Reyna’s winter reflection

I’m very pleased to share this with you and to be able to write this bulletin as many things have happened since the last bulletin I wrote. I don’t even know where to begin! One of the exciting parts of this was the move to the new farm. To be honest, I didn’t know if it was a good or bad feeling but I felt that I have a lot of work to do in the new farm. I cannot help but feel sad to say goodbye to our loving farm in Santa Paula.

This week I had the opportunity to go back to the farm and walk through what has been so important in my life for the last 3 years. In this place I lived the process of metamorphosis. When I started to work for The Abundant Table, it was just because I needed a job. But little by little, I fell in love with this project until it completely stole my heart. Santa Paula was practically my school because even though I have worked in the past as a farmer, I didn’t know in detail how much work goes into the process of growing food. And every field was a catastrophe (maybe I’m being a little bit too dramatic!).

Even though I still don’t think I know enough about agriculture, I still feel proud of all of the achievements that we’ve made in the last months at the farm.

Last season we had five acres in production, which translates to a lot of work for our team of beginners. While I was walking through the field I remembered that last December, it was completely green and full of life. I couldn’t help but let a few tears roll down my cheeks as the memories of everything that we had lived there played in my memory like a movie. I am very thankful to God for letting me have this experience; I am grateful not only for my job, but also to realize how passionate I feel about this job.

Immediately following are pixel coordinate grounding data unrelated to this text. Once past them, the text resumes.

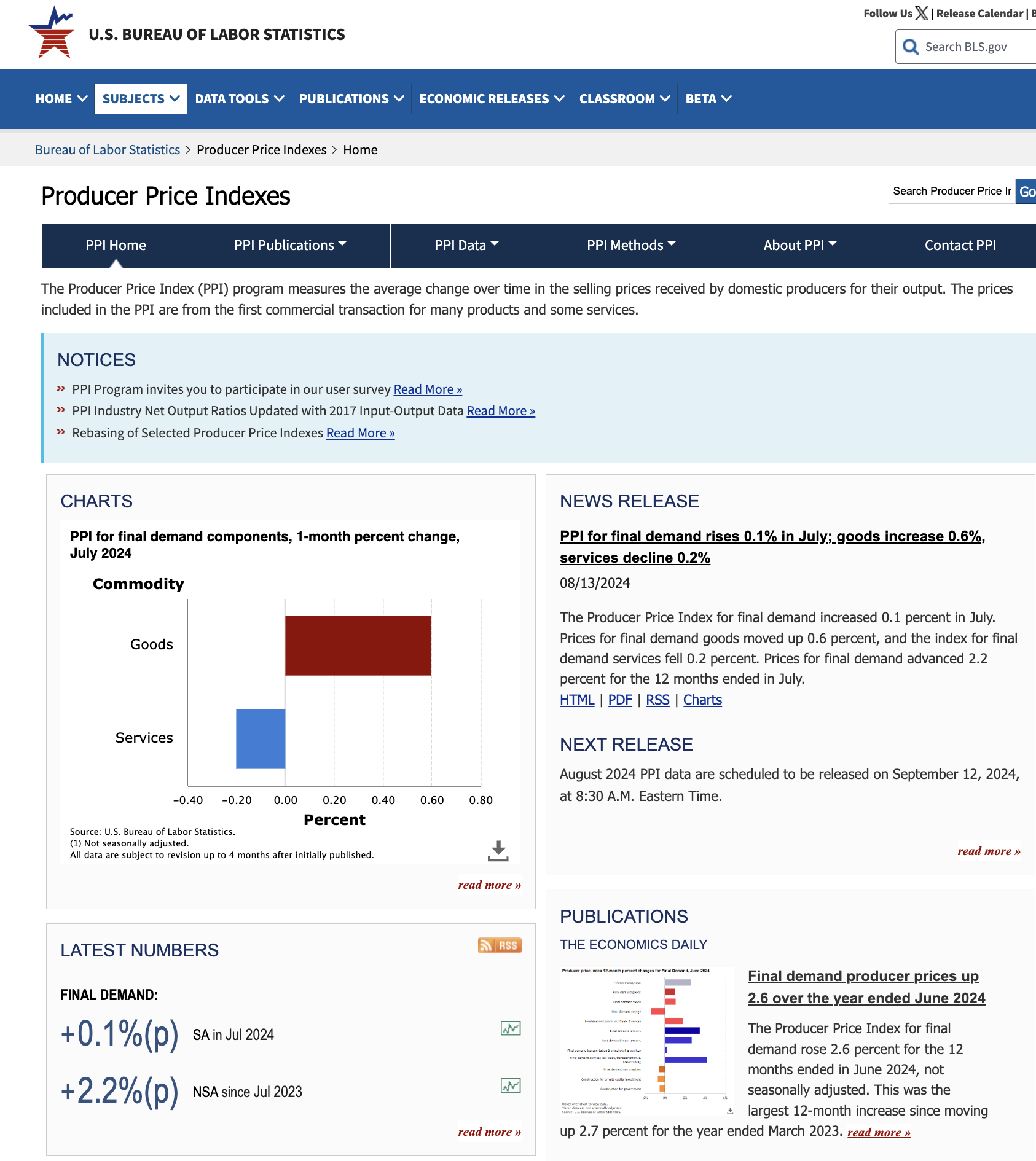
Task: Open the Contact PPI tab
Action: [960, 246]
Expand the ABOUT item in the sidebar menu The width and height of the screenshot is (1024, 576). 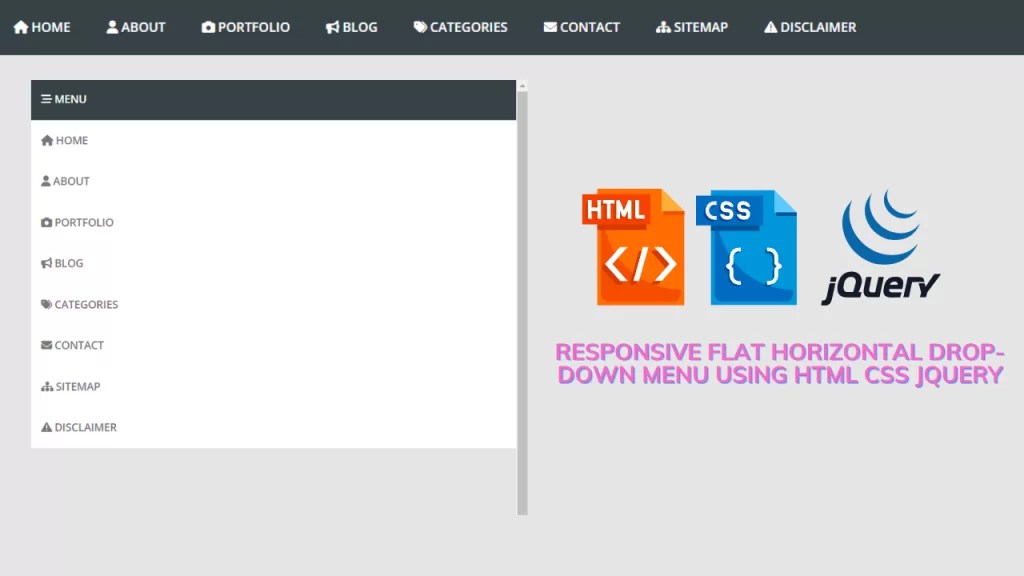click(70, 181)
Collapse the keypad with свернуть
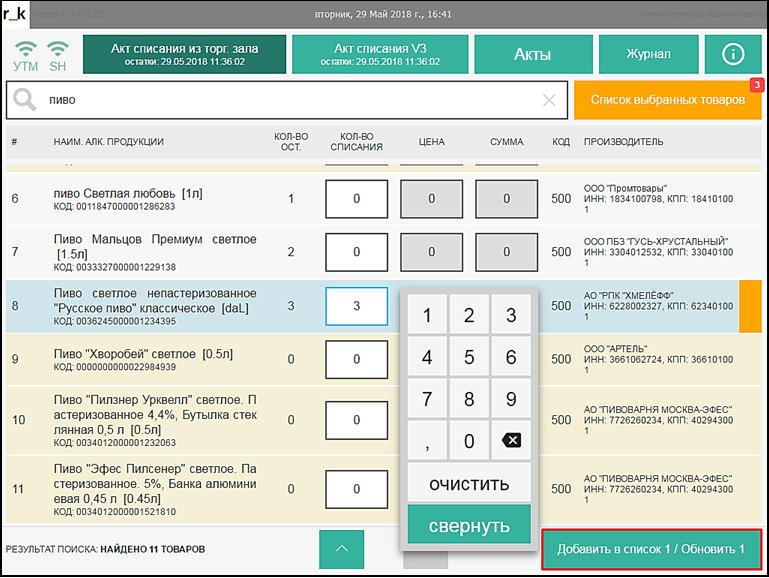This screenshot has width=769, height=578. click(469, 525)
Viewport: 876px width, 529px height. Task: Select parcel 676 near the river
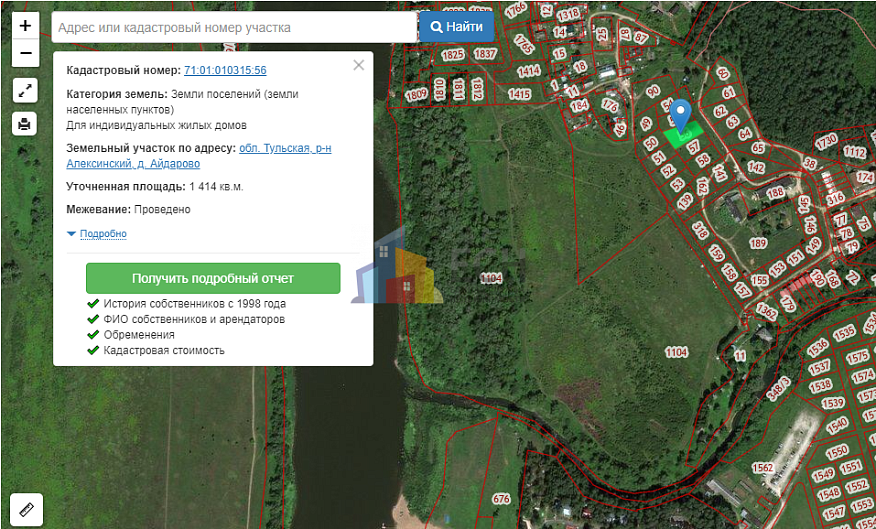[501, 498]
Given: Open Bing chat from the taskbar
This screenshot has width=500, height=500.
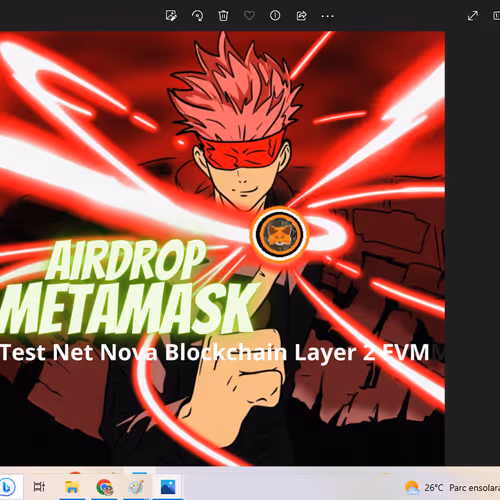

I think there’s a difference between men and women. Being a woman I allow myself the opportunity of having feelings for the mother earth, and enjoy sharing how important this time was in my life. To be able to harvest vegetables for hundreds of kids in schools; to be able to feed the community of CSA; and at the same time be able to grow as an agriculturist – and even more importantly as a woman and as a person. To me, that is the metamorphosis that I experienced. Now I not only work because I need the job, but also because I’m very passionate about what I do.

I see a kind of community that helps these types of farms to keep functioning. All together, we make a big difference. To walk on our old fields in Santa Paula now and to see how different everything is in the old farm – everything is lonely, nothing looks alive – this got me thinking that all the seeds that one day were harvested will eventually die to give more.

Our loving farm in Santa Paula died and now we have a new one, a new school where the first thing we learned was that it’s not easy to start all over again. Little by little we were harvesting even though most of our harvest did not work well. The smooth days change for loud ones, and the mountain panorama changes for a freeway that most of the time is full of traffic. But finally the winter is here with colder days. Those are the days that the insects don’t like, so that’s good news. After the insects weren’t part of the problem for the last month, we had a good harvest season growing to the fullest – yeah yeah yeah!!! I have so much hope for what’s waiting for us next year, and so much optimism to learn more about how farms work.

For me saying goodbye is always so hard to handle, but I appreciate that once in awhile it happens because it gives me the opportunity to see all the good things that we have in life and reminds me that we always have the opportunity to experiment with metamorphosis as long as we’re willing to take the risk of change. I’m still the same human being (well that’s what I think!) but with a different heart because I learned to love and value everything that Mother Earth gives us. I’m very thankful for being able to enjoy the beautiful mountains in Santa Paula, to live through the extreme weather – cold and hot. I am thankful for the opportunity to start all over again because I’m pretty sure there’s so much here – so much nature that wants to be loved from a community like us. With my heart full of hope for what’s coming next year, I wish everybody happy holidays. Enjoy your families – Merry Christmas and happy new year!